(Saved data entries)
Start of Block
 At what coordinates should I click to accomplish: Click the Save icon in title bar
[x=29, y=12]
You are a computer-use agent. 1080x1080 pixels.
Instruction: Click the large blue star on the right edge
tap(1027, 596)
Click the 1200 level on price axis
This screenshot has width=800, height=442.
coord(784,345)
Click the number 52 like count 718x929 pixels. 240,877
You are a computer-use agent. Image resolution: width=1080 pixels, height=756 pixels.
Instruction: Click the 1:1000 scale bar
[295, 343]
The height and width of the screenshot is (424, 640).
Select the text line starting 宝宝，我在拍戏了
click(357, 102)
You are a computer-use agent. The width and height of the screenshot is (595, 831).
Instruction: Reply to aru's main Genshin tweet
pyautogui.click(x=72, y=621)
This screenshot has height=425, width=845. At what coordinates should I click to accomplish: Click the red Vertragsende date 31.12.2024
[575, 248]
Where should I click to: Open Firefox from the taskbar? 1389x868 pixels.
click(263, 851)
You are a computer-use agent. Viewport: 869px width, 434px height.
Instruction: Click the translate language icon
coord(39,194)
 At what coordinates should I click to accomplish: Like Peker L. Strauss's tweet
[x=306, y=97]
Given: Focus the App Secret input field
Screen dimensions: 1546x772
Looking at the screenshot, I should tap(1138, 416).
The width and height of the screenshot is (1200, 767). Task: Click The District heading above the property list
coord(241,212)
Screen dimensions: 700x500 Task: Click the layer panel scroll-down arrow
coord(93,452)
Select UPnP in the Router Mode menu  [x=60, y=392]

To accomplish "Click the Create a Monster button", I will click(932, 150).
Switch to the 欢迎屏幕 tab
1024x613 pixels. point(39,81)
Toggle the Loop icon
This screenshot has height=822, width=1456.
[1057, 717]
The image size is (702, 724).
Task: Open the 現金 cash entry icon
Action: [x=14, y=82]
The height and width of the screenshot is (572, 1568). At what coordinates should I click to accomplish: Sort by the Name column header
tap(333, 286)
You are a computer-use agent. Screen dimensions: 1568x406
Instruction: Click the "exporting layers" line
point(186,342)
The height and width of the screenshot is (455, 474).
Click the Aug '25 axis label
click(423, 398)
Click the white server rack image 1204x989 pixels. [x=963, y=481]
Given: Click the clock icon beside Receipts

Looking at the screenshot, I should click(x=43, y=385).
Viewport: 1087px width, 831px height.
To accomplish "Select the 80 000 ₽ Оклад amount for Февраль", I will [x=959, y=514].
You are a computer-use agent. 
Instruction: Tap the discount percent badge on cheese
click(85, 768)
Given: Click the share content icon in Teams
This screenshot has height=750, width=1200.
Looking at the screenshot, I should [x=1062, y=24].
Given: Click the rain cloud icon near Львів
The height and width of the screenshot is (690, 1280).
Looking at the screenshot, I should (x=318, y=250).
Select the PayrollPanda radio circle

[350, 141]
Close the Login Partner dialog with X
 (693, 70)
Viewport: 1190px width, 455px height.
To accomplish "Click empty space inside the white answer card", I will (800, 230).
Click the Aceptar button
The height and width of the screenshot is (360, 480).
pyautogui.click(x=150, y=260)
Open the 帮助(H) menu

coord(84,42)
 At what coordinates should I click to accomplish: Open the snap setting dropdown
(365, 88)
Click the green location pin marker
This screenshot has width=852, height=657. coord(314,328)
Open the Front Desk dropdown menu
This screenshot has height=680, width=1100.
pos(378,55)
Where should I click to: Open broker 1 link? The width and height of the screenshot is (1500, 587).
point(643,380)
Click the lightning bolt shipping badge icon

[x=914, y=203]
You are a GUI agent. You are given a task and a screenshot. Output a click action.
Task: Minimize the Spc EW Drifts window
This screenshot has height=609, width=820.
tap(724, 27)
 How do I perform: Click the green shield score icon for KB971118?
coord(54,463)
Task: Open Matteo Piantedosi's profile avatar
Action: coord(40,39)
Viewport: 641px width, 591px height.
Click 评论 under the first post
End of Block
→ Required work
Check all the records above and select each line where the string "button" is found.

→ The completed task
To accomplish "Click the Create a Monster button", I will click(932, 150).
Click the Aceptar button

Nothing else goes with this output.